→ Try it
Give back only the lines in the records below from the one with "View Details (398, 743)" to the one with "[Youtube] (419, 2303)", both inclusive, word for word.

BEGIN

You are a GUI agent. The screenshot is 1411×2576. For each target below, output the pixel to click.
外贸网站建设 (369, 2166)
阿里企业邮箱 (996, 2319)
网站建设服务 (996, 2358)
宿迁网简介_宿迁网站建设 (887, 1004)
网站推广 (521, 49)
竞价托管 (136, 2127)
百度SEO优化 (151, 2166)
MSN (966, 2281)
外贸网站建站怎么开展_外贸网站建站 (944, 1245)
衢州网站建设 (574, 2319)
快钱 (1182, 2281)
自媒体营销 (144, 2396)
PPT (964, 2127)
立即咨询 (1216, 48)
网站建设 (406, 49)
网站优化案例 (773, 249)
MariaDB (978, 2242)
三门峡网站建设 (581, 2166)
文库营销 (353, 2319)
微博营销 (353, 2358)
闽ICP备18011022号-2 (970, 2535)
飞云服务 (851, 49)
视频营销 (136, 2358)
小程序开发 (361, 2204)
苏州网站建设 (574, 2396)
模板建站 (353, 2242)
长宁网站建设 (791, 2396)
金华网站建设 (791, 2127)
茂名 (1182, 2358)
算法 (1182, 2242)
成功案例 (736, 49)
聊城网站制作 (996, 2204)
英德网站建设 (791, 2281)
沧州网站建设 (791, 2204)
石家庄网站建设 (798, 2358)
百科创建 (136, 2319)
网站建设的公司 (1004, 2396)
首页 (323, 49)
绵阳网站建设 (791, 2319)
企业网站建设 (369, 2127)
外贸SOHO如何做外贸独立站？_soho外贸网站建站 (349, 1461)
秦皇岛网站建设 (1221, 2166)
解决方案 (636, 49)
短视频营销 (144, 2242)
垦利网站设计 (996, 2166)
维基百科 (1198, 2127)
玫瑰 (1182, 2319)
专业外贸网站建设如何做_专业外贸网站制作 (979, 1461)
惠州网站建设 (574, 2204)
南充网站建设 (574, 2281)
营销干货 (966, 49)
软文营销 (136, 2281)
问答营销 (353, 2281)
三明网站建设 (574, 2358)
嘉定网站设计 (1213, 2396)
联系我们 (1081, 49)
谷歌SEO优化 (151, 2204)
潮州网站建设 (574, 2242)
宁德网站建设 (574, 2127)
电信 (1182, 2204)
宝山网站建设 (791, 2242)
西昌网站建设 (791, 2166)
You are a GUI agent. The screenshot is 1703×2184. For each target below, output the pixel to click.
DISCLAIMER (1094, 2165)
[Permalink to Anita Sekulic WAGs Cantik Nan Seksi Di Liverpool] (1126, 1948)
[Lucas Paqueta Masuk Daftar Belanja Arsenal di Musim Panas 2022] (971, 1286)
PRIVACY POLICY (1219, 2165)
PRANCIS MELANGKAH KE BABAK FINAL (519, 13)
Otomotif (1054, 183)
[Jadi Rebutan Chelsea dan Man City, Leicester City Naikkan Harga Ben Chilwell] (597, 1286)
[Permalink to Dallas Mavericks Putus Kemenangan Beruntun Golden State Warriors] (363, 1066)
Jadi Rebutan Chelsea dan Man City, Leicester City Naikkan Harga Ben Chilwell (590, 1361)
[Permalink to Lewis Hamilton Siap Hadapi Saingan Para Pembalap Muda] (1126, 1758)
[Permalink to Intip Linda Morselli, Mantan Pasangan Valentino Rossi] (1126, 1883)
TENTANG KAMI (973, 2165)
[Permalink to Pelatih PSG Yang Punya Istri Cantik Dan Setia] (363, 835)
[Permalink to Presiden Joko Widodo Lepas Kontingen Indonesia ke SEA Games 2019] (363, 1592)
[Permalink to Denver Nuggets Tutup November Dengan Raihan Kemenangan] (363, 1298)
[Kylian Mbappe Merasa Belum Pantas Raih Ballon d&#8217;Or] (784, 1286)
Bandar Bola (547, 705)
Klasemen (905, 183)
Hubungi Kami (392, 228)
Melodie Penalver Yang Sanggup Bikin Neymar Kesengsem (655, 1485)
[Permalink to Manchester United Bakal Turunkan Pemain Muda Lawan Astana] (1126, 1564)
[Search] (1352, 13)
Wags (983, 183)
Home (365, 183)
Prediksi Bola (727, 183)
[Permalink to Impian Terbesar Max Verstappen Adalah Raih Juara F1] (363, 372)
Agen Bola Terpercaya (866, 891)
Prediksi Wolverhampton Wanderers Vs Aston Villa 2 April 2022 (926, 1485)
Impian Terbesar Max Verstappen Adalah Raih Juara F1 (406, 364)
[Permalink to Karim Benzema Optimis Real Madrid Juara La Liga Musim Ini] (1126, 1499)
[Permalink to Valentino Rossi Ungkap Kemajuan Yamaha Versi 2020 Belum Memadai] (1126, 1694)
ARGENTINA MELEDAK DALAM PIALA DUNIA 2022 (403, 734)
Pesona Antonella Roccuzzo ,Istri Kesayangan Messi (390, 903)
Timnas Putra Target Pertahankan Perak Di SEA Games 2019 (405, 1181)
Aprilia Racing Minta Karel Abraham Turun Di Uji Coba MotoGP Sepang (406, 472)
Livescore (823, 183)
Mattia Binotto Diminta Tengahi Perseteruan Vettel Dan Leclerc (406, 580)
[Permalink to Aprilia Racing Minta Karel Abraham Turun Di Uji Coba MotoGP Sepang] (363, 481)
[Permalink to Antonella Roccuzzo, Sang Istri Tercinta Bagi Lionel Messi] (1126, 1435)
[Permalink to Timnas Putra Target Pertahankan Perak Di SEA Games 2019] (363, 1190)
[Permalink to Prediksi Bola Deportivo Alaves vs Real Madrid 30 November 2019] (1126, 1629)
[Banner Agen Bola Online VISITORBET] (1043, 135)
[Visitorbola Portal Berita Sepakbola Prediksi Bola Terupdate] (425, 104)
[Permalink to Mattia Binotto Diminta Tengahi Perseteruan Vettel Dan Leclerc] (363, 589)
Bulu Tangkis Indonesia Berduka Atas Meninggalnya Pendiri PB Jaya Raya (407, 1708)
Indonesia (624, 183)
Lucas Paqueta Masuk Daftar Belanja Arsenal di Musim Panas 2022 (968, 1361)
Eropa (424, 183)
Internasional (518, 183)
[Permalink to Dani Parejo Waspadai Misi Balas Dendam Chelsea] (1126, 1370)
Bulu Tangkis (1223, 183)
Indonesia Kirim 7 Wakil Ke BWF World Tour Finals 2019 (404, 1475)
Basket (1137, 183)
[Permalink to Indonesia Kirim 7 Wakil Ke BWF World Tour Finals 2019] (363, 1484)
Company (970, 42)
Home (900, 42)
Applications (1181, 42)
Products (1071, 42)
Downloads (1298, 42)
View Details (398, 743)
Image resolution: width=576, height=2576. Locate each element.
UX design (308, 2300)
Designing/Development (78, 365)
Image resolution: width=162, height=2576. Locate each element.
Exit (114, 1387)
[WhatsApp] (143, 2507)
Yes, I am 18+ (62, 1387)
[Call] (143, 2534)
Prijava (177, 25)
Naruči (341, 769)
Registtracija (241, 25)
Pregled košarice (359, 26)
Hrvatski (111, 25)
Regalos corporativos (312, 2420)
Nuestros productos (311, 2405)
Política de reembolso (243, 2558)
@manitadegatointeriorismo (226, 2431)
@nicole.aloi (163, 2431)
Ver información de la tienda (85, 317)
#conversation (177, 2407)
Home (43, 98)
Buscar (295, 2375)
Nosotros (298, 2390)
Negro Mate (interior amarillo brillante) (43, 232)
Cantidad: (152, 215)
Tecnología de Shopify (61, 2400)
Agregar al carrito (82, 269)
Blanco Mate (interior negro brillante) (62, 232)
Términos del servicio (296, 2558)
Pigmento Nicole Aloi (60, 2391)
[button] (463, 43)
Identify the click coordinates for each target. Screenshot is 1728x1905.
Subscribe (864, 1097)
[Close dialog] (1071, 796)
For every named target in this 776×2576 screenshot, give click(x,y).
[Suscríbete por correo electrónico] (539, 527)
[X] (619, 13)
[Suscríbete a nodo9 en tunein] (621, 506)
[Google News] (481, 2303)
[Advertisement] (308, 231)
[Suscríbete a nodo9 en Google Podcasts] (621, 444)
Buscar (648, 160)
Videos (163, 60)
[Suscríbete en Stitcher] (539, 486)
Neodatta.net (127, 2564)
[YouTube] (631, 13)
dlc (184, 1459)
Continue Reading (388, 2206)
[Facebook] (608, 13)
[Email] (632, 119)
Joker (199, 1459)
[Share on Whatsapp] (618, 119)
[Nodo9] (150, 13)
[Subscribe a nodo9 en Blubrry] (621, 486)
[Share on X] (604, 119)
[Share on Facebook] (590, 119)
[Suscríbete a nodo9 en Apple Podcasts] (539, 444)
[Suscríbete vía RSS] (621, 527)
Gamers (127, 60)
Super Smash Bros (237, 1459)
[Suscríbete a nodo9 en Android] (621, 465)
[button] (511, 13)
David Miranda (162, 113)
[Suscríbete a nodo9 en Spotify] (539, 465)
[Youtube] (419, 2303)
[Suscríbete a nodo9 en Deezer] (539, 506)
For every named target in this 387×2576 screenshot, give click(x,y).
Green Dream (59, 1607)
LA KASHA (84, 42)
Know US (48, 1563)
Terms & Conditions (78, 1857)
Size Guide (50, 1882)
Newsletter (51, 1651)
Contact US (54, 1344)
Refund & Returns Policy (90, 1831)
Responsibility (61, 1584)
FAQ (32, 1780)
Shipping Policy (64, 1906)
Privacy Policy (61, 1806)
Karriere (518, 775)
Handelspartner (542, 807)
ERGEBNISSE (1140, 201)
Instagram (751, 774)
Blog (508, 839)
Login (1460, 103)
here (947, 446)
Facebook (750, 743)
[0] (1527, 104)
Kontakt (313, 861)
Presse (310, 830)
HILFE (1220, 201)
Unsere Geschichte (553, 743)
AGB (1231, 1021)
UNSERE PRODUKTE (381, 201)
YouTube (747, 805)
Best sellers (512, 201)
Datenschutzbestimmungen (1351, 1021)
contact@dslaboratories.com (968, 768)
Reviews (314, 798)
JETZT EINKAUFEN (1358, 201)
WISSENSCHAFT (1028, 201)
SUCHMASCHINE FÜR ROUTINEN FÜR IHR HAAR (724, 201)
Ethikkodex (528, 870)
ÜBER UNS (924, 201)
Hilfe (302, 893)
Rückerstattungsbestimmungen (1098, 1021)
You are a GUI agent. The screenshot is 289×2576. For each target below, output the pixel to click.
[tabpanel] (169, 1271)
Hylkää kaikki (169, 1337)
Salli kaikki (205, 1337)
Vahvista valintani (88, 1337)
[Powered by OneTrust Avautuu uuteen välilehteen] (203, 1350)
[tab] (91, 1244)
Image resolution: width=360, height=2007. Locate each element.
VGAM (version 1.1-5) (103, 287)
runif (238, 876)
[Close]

END

→ Response to this task
View Details (398, 743)
Image resolution: width=576, height=2576. Locate each element.
UX design (308, 2300)
Designing/Development (78, 365)
Image resolution: width=162, height=2576. Locate each element.
Exit (114, 1387)
[WhatsApp] (143, 2507)
Yes, I am 18+ (62, 1387)
[Call] (143, 2534)
Prijava (177, 25)
Naruči (341, 769)
Registtracija (241, 25)
Pregled košarice (359, 26)
Hrvatski (111, 25)
Regalos corporativos (312, 2420)
Nuestros productos (311, 2405)
Política de reembolso (243, 2558)
@manitadegatointeriorismo (226, 2431)
@nicole.aloi (163, 2431)
Ver información de la tienda (85, 317)
#conversation (177, 2407)
Home (43, 98)
Buscar (295, 2375)
Nosotros (298, 2390)
Negro Mate (interior amarillo brillante) (43, 232)
Cantidad: (152, 215)
Tecnología de Shopify (61, 2400)
Agregar al carrito (82, 269)
Blanco Mate (interior negro brillante) (62, 232)
Términos del servicio (296, 2558)
Pigmento Nicole Aloi (60, 2391)
[button] (463, 43)
Identify the click coordinates for each target. Screenshot is 1728x1905.
Subscribe (864, 1097)
[Close dialog] (1071, 796)
For every named target in this 776×2576 screenshot, give click(x,y).
[Suscríbete por correo electrónico] (539, 527)
[X] (619, 13)
[Suscríbete a nodo9 en tunein] (621, 506)
[Google News] (481, 2303)
[Advertisement] (308, 231)
[Suscríbete a nodo9 en Google Podcasts] (621, 444)
Buscar (648, 160)
Videos (163, 60)
[Suscríbete en Stitcher] (539, 486)
Neodatta.net (127, 2564)
[YouTube] (631, 13)
dlc (184, 1459)
Continue Reading (388, 2206)
[Facebook] (608, 13)
[Email] (632, 119)
Joker (199, 1459)
[Share on Whatsapp] (618, 119)
[Nodo9] (150, 13)
[Subscribe a nodo9 en Blubrry] (621, 486)
[Share on X] (604, 119)
[Share on Facebook] (590, 119)
[Suscríbete a nodo9 en Apple Podcasts] (539, 444)
[Suscríbete vía RSS] (621, 527)
Gamers (127, 60)
Super Smash Bros (237, 1459)
[Suscríbete a nodo9 en Android] (621, 465)
[button] (511, 13)
David Miranda (162, 113)
[Suscríbete a nodo9 en Spotify] (539, 465)
[Youtube] (419, 2303)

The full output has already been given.